Sur le fond, le relèvement des seuils ICPE pour les porcs et volailles et du seuil d’autorisation pour les bovins ne bénéficiera qu’aux plus grands élevages concentrationnaires, conduisant à tirer les prix vers le bas au détriment de 95% des éleveurs français : cette disposition est néfaste au monde paysan. Les agrandissements de fermes-usines auront des conséquences catastrophiques pour la ressource en eau (consommation d’eau localement et pollution massive des cours d’eau afférents et des nappes), les risques sanitaires (ces élevages sont des bouillons de culture bactériens et viraux, créant des résistances et des recombinaisons extrêmement préoccupantes), les conditions de vie des animaux, les nuisances de voisinage, l’aménagement du territoire…
Il n’y a aucune justification à faciliter l’enrichissement de quelques industriels et à court-circuiter les procédures élémentaires de contrôle environnemental, sanitaire et démocratique
NON
ce projet ne favorise que des intérêts particuliers et non ceux de la population, pas plus que ceux d’éleveurs que l’on pourrait considérer comme "corrects".

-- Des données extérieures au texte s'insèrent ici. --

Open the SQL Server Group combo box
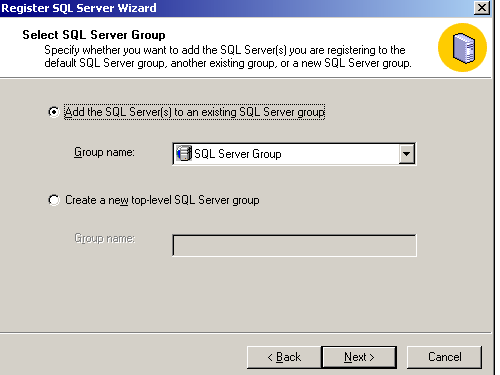Screen dimensions: 500x375 point(294,154)
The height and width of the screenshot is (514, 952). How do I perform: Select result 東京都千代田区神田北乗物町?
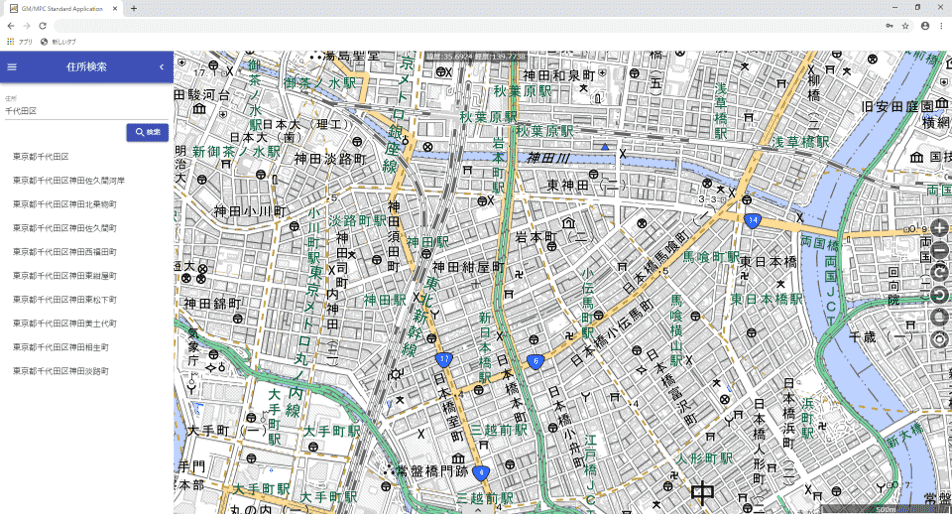point(64,204)
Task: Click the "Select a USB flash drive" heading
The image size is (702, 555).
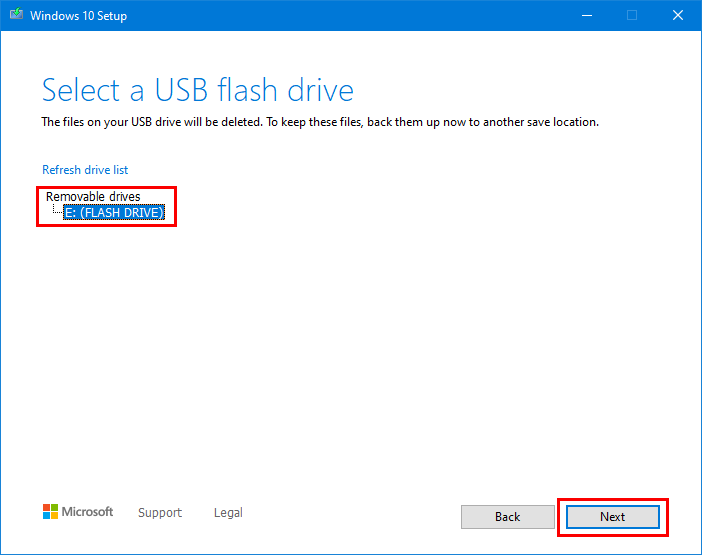Action: [x=198, y=91]
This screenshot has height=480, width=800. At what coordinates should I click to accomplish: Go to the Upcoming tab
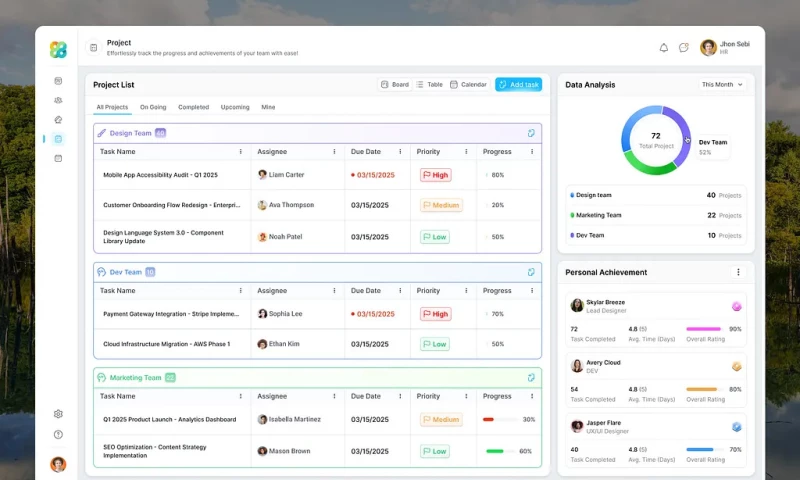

sur le plan sanitaire et éthique, ces élevages concentrationnaires ne peuvent contribuer qu’à l’enrichissement de groupes dont le but est strictement financier, avec le consentement de certains élus.
peut-on légiférer d’un côté en tentant d’améliorer le sort animal et de l’autre imposer ce qui relève de la maltraitance ?
le respect du Vivant doit être partie intégrante de l’éducation pour une mentalité et choix dignes de l’humanité vraie.
ce projet de loi qui ressort par la porte (momentanément sans doute !!!!) côté pollution des cultures, revient par la fenêtre avec cette extravagance que l’on ose baptiser "élevage". (polluant faut-il le souligner ?)
c’est donc encore une fois NON.
avec l’espoir d’une prise en compte.